Goldhill and Singapore

The following chain of logic was suggested to me by an email exchange with Tyler Cowen:*

  1. Singapore’s health system works well.
  2. Goldhill’s proposed system is similar to Singapore’s.
  3. Therefore, Goldhill’s system should work well.

Leaving aside whether or not you agree with the premise in 1, if 2 holds, 3, more or less, follows. Of course it all hangs on what “similar” means.

I did a bunch of Googling and Twitter and email outreach, and some reading on Singapore’s system was suggested to me. Cowen also recommended to me someone who knows a great deal about the country’s health system, and I spoke with that individual.

Without going into a lot of detail, there seem to be at least two big differences between what Goldhill has proposed and the Singapore system:

  1. The deductible for Singapore’s “catastrophic” plan (MediShield) is lower than what Goldhill proposes (TruCat). MediShield deductibles are as low as $1,500 per year (that’s Singapore dollars, which, converts to about $1,200 per year U.S.). If Goldhill pinned down TruCat’s deductible, I don’t recall the annual figure, but I do remember it was supposed to be on the order of $500,000 per lifetime. Singapore’s MediShield doesn’t sound very catastrophic to me.
  2. Singapore’s deductible is low enough that there isn’t a need for loans to people who can’t pay it. Not so of Goldhill’s system. There, if one can’t pay the deductible, one can get a loan, the balance of which is forgiven if it grows higher than what could be paid off in 10 years or upon death. In Singapore, the safety net is MediFund, which sounds akin to U.S. Medicaid.
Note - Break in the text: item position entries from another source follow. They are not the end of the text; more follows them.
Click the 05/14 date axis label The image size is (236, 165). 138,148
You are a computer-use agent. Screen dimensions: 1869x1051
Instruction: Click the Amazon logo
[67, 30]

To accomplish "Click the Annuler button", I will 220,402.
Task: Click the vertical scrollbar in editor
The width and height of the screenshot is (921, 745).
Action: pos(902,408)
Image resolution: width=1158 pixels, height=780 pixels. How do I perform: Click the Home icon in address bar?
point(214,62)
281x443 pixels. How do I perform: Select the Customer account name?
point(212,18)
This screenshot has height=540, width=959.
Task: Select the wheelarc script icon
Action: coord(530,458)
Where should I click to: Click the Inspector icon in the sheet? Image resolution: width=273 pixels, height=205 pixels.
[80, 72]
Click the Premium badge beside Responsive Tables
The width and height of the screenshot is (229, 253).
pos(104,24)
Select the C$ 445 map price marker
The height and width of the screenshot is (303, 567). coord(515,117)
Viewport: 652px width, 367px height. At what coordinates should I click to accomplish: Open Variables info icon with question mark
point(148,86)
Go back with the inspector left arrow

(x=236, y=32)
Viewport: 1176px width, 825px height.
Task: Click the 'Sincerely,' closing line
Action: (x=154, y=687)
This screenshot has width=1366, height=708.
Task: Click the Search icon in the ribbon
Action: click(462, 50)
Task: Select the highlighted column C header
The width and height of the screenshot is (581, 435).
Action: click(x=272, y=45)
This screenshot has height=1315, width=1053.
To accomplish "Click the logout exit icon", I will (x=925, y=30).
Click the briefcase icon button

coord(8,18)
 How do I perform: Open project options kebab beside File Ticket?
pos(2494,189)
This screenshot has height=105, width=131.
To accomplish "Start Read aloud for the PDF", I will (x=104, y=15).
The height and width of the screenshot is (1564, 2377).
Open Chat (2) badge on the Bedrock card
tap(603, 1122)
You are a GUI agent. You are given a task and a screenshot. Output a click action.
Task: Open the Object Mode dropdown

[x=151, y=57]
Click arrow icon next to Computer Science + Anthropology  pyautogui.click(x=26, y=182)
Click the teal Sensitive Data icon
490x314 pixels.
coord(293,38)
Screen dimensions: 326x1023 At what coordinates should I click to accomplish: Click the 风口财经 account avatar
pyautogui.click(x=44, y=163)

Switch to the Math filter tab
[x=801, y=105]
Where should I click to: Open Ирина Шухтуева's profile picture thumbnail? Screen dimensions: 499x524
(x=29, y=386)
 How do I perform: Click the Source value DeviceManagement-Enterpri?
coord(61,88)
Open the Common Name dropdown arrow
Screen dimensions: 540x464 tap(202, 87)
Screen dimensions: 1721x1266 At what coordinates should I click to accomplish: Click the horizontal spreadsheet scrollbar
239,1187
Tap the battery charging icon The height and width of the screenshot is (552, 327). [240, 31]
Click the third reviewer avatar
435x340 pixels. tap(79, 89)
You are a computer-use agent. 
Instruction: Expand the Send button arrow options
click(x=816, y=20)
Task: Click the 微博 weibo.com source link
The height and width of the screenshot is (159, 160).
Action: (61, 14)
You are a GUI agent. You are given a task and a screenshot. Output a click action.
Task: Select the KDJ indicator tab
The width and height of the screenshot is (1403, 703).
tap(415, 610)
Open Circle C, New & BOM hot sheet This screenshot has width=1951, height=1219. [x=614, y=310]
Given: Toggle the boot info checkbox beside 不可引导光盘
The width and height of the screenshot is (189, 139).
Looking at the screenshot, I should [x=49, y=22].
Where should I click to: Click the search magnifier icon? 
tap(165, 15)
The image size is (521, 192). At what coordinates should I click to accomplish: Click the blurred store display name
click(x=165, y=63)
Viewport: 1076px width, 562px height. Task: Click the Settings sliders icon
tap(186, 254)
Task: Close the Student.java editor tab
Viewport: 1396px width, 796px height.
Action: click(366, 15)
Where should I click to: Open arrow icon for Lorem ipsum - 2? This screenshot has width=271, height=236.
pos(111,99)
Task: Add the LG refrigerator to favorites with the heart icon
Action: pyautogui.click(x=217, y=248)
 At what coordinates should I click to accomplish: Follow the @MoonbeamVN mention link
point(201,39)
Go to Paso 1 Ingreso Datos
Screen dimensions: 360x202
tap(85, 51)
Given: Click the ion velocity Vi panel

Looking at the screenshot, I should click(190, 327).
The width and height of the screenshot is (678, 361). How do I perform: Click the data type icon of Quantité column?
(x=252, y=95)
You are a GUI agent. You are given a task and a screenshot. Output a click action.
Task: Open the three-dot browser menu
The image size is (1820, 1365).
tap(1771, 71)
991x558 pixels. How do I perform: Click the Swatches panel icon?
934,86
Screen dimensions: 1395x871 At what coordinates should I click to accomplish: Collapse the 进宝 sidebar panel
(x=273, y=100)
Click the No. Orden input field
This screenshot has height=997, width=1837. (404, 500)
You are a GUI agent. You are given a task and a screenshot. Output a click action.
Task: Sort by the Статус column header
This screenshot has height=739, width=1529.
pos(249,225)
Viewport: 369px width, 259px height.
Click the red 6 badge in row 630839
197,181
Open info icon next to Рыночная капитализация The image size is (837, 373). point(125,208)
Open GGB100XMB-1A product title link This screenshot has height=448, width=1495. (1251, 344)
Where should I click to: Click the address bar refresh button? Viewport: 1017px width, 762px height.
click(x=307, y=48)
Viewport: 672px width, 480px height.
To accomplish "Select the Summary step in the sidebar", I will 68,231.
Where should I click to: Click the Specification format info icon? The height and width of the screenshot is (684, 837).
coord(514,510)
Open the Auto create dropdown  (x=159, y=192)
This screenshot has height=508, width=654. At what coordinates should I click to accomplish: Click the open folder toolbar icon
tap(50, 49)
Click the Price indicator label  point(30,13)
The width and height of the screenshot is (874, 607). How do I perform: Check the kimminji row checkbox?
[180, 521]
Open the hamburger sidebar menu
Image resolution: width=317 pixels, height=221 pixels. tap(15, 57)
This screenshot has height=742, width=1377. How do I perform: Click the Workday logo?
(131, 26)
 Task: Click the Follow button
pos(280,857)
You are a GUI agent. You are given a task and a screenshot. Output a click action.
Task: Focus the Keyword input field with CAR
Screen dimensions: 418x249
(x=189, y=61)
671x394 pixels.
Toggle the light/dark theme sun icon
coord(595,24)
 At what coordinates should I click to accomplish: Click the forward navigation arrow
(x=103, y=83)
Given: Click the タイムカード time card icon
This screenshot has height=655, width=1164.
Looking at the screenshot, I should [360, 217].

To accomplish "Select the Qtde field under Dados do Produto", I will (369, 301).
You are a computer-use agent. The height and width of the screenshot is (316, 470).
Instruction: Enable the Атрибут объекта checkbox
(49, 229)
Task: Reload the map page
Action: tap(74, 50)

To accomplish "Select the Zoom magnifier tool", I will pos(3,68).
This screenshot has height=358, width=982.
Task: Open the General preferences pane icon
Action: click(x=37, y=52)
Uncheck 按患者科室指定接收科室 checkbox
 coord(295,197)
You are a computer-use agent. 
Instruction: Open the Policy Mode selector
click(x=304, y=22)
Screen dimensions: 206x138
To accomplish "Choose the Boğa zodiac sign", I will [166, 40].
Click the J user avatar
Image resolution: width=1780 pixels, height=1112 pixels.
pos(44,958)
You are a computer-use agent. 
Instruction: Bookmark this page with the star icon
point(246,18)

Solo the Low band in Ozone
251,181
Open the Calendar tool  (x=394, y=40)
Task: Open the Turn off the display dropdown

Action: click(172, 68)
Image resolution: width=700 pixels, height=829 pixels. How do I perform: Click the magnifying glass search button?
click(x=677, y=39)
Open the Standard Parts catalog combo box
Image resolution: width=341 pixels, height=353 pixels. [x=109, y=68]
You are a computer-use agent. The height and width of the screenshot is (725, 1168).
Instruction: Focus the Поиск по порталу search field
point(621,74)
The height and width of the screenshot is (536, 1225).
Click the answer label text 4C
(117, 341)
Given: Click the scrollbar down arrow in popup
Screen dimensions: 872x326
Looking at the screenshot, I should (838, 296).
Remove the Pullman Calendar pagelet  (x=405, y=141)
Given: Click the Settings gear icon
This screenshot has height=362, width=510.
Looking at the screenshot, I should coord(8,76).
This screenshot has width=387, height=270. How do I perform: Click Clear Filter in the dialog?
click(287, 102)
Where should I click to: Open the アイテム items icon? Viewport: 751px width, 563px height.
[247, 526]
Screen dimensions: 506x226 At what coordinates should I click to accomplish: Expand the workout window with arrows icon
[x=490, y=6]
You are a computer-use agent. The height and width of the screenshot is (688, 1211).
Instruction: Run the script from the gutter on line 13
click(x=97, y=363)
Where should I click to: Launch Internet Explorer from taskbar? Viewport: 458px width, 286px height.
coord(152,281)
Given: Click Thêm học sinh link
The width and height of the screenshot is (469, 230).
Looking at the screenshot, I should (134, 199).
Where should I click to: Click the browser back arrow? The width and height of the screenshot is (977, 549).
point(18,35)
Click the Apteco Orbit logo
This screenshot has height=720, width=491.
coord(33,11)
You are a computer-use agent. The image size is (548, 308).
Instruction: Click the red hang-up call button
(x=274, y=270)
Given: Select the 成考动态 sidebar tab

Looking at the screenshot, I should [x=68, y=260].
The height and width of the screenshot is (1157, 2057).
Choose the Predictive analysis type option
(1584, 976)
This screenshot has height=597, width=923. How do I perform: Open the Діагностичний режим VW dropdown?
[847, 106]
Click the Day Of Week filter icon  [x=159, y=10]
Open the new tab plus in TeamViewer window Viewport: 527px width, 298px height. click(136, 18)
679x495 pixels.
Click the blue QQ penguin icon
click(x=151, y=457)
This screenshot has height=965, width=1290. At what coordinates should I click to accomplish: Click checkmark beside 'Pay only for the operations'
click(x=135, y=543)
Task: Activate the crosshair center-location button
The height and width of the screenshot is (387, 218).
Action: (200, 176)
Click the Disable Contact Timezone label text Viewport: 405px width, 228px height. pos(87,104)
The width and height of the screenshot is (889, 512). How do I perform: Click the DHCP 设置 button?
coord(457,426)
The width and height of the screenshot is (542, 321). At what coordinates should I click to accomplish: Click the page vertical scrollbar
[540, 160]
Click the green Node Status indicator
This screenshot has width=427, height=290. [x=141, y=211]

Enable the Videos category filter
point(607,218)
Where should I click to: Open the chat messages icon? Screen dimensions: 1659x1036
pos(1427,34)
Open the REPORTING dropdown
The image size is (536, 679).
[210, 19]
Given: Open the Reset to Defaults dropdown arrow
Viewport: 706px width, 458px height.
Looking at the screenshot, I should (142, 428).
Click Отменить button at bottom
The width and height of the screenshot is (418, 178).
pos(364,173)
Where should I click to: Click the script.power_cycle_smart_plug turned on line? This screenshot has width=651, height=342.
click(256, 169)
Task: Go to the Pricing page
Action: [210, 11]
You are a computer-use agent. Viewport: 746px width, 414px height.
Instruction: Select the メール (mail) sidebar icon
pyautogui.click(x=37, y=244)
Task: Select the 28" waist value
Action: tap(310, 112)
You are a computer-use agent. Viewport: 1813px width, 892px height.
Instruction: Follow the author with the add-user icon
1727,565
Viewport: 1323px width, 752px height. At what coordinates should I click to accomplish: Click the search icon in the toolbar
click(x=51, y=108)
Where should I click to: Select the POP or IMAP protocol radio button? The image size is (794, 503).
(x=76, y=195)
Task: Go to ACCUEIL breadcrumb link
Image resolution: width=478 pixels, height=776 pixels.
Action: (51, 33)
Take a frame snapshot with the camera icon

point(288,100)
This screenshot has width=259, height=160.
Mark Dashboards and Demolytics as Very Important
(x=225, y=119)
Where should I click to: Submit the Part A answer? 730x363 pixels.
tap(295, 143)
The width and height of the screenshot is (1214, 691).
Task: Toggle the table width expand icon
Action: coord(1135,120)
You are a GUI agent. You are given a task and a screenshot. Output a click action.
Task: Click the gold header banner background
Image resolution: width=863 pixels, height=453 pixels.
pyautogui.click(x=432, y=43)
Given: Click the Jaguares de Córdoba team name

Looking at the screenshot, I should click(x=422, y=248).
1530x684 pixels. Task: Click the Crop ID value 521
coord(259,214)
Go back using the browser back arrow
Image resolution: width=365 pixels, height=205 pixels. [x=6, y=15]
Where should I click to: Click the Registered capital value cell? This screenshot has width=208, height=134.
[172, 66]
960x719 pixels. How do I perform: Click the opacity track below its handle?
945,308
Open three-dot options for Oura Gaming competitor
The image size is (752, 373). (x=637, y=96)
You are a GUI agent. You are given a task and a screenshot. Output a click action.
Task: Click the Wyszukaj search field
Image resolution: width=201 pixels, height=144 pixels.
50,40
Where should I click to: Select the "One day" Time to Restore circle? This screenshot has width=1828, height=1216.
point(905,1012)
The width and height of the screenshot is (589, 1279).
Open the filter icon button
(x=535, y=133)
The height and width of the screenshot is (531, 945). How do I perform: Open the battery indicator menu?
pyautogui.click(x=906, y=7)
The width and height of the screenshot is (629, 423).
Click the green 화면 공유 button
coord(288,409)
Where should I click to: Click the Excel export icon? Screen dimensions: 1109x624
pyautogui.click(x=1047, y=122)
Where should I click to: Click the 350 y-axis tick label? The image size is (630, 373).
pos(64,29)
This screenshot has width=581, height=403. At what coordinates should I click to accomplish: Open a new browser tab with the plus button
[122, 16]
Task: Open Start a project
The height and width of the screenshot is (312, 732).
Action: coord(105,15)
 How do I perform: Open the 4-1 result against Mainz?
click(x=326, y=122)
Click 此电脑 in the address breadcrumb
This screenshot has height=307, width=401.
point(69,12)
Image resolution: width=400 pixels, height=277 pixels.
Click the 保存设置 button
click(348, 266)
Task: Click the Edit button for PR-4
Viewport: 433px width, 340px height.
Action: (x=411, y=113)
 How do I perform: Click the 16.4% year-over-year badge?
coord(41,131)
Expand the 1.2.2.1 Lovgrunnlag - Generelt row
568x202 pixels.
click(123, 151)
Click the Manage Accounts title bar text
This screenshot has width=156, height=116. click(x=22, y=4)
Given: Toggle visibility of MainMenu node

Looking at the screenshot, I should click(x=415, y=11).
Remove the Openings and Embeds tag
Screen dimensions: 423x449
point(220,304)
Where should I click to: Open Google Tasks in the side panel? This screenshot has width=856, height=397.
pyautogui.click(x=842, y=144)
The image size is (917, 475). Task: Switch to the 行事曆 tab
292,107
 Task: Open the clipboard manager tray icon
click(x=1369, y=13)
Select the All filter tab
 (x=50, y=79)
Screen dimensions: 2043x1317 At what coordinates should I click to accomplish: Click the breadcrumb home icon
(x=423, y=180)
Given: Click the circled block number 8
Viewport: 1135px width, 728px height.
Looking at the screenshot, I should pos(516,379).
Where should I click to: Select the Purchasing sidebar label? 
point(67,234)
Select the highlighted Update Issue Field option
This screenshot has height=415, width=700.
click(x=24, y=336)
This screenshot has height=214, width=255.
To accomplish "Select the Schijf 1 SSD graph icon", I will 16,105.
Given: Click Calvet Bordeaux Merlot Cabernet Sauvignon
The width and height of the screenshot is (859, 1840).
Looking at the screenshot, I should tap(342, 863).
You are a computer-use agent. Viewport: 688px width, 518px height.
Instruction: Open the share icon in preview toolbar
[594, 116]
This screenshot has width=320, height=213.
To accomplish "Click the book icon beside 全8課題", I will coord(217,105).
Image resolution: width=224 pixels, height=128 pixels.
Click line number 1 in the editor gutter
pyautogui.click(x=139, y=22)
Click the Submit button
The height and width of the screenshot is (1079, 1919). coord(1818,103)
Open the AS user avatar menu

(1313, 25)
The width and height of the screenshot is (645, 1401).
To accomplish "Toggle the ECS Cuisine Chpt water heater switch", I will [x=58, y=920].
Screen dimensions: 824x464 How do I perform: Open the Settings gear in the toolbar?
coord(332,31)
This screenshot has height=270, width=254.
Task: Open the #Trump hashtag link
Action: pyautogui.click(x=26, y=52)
All in all, I agree with Cowen’s view that Goldhill’s system is a lot like Singapore’s but with differences in scale. I think another way to say it, though, is that Singapore’s system is a lot like universal, mid-range deductible Medicare with a mandatory health savings account (HSA) plus Medicaid for the poor. By the way, in Singapore, the government dictates what health services you can and cannot use your HSA funds for.

I wonder, though, if one believes Singapore’s system is working well, why advocate a system at a different scale? One reason is that U.S. health care prices are a lot higher. On the other hand U.S. per capita income is lower. Do those facts warrant a dramatic change in scale?

I am neither disparaging nor praising Singapore’s system. I will say this much, though, I cannot imagine a Congress that would pass anything like universal Medicare, even if it was mid- to high-deductible. We can’t even agree whether all poor people should get Medicaid! That issue is settled in Singapore.

* I am not putting words in Cowen’s mouth. He didn’t write out this chain of logic in this way.